SPECIFICATION Dual-line trailer brake valve assembly with loaddependent operation The invention relates to a dual-line trailer brake valve with load-dependent operation, thus including relay action and an emergency brake device, comprising a valve element, which is resiliently suspended and forms, together with a stationary housing, an inlet valve and, together with an extension of the control piston of the relay valve, forms an outlet valve.

A dual-line trailer brake valve of this type is known from German Offenlegungsschrift 1,966,569. In this valve, a control unit and a balancing unit are produced, each possessing separate pistons and acting, forward or backwards on the load-dependent adjusting device at the angle of 90~. The valve element, which forms a part of the inlet valve and of the outlet valve, is resiliently suspended in the housing and delimits a space in which compressed air from the reservoir container of the trailer is continuously present. The control piston which is provided is designed in the form of separate sections, the outer annular piston being guided on the inner piston and tied to it via a spring.This arrangement allows a sudden increase in the deployment of the brake pressure to be achieved, the outer annular piston then ceasing to be effective on coming to rest against a stop. An emergency brake device is, so to say, flanged onto this dual-line trailer brake valve, this emergency brake device possessing a switching piston, guided by springs, this switching piston being subjected, in the usual manner, to the compressed air from the reservoir container on the one side, and to the compressed air from the reservoir line on the other side. In the event of fracture of the reservoir line, this switching piston directs compressed air onto the control piston in the sense of emergency braking. The known dual-line trailer brake valve consists of a large number of individual parts and is a relatively complex assembly.The emergency brake device is designed as a completely separate, flanged-on-section, so that the emergency brake device can be said to be integrated only to a very limited extent.

German Auslegeschrift 1,630,189 discloses an adjustable load-dependent brake valve for the compressed air brake systems of vehicle trailers, that is to say also a dual-line trailer brake valve, but with its load-dependent adjustment being resettable, to various selectable positions, only by hand. In this valve, the emergency brake device is designed as an emergency brake piston, which is arranged in axial alignment with the control piston and influences the latter via a mechanical extension. On the other hand, a combined inlet and outlet valve is separately provided in the housing of this trailer brake valve, the load-dependent adjustment being applied to this combined valve via a rocking beam, this beam also actuating the valve. This two-axes design is also relatively complex. No provision is made for a sudden increase in pressure, so that the reaction stage is comparatively large.

On the other hand, a brake force regulatorfor compressed air brakes, which is controlled in relation to axle load, is.known from the German Patent Specification 1,229,865, which regulation is preferably employed in conjunction with an initiating brake on the trailer side. In this relatively simple type of design, a control piston is provided, which controls the deployment of the trailer braking during indirect braking in normal operation and also in the event of emergency braking. This valve functions indirectly. The control rod is designed as a tension rod, a balancing piston being provided on this tension rod in a manner allowing the former two float freely.When an initiating brake is connected, the brake force regulator functions with a relay action, but this relay action is lost if the brake force regulator is employed in combination with a dual-line brake. In this case, the connections are altered in such a manner that the control- and emergency-brake piston, in the case of single-line connection, becomes a control piston in the case of dual-line connection, the emergency brake device ceasing to be effective. An additional impulse source, or auxiliary valve, for example a trailer brake valve, is necessary.

* **Tasks to complete**
[1] Duplicate the rows starting with the line that contains "The image size is (2576, 756). What" and ending with the line that contains "center [2250, 89].", including both of those lines.
[2] Go on with the trailer brake valve specification from the point where it stops.

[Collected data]

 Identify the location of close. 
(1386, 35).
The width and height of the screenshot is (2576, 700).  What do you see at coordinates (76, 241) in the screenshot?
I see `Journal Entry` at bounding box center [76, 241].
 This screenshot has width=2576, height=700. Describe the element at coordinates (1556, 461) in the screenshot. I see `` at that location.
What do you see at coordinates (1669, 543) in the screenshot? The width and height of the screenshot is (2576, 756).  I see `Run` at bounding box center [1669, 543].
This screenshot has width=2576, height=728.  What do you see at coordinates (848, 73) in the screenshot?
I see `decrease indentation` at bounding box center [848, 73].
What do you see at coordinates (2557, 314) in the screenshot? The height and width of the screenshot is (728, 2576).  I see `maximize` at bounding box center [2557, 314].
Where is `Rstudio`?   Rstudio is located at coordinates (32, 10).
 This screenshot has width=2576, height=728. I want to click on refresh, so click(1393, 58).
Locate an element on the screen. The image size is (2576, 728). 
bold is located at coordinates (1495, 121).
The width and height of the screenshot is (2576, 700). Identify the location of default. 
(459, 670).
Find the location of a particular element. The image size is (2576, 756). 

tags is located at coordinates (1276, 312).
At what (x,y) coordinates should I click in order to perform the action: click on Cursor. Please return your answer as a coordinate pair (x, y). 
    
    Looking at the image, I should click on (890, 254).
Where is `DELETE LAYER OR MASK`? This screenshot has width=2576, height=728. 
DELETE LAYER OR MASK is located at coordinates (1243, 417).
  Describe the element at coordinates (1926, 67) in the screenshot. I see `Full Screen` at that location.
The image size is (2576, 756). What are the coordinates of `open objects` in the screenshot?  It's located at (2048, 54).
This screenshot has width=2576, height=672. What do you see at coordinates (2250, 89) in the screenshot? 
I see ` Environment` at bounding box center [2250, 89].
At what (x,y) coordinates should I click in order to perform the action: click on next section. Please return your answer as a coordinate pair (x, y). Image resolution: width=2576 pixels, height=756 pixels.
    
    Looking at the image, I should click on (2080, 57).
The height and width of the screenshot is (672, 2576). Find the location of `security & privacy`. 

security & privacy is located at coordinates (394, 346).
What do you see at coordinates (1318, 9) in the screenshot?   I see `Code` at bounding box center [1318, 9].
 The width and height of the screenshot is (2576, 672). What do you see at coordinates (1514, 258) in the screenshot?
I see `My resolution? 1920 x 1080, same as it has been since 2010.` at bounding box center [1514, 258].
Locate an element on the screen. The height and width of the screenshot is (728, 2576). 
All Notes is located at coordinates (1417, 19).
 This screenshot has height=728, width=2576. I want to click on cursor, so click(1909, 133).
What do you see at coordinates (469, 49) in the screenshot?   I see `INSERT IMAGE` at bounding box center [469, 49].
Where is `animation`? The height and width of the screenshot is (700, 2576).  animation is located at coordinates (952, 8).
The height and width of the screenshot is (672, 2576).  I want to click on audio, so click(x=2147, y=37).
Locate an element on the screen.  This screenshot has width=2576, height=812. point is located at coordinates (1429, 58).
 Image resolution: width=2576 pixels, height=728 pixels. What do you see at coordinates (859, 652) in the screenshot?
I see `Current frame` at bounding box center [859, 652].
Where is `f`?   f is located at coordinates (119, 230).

* **Answers given**
[1]
The image size is (2576, 756). What are the coordinates of `open objects` in the screenshot?  It's located at (2048, 54).
This screenshot has width=2576, height=672. What do you see at coordinates (2250, 89) in the screenshot? 
I see ` Environment` at bounding box center [2250, 89].

[2]
The object on which the invention is based is, starting from a dual-line trailer brake valve of the type initially described, to indicate a simplified type of design, in spite of which simplification none of the following functions are dispensed with: relay action, load-dependent adjustment and emergency brake action, in the case of an integrated dual-line trailer brake valve.

This object is achieved, according to the invention, by locating the valve element inside the emergency brake device, the latter being designed in the form of an emergency brake piston, and by fitting the emergency brake piston between the control piston and the inlet valve, the emergency brake piston floating freely on a control rod and being preloaded against a stop located on the housing. In the design of a dual-line trailer brake valve with load-dependent operation, the invention has recourse, in a surprising manner, to the design of a brake force regulator which is controlled in relation to axle load, of a type employed particularly for initiating brake systems.

By arranging the emergency brake piston between the control piston and the inlet valve, and by providing an additional housing wall, neither the relay action nor the emergency brake action surprisingly, is lost. The double valve element is suspended in the emergency brake piston, so that the control piston can be designed, in a particularly simple manner, as a stepped piston, for the purpose of achieving, for example, a very rapid build-up of pressure, in particular a sudden increase in pressure.

The valve according to the invention possesses the further advantage that it can also be applied in the case of an initiating brake system. An additional advantage consists in the fact that the loaddependent force, occurring on braking, is securely set by mechanical means, so that no setting shift occurs as a result of bouncing or the like.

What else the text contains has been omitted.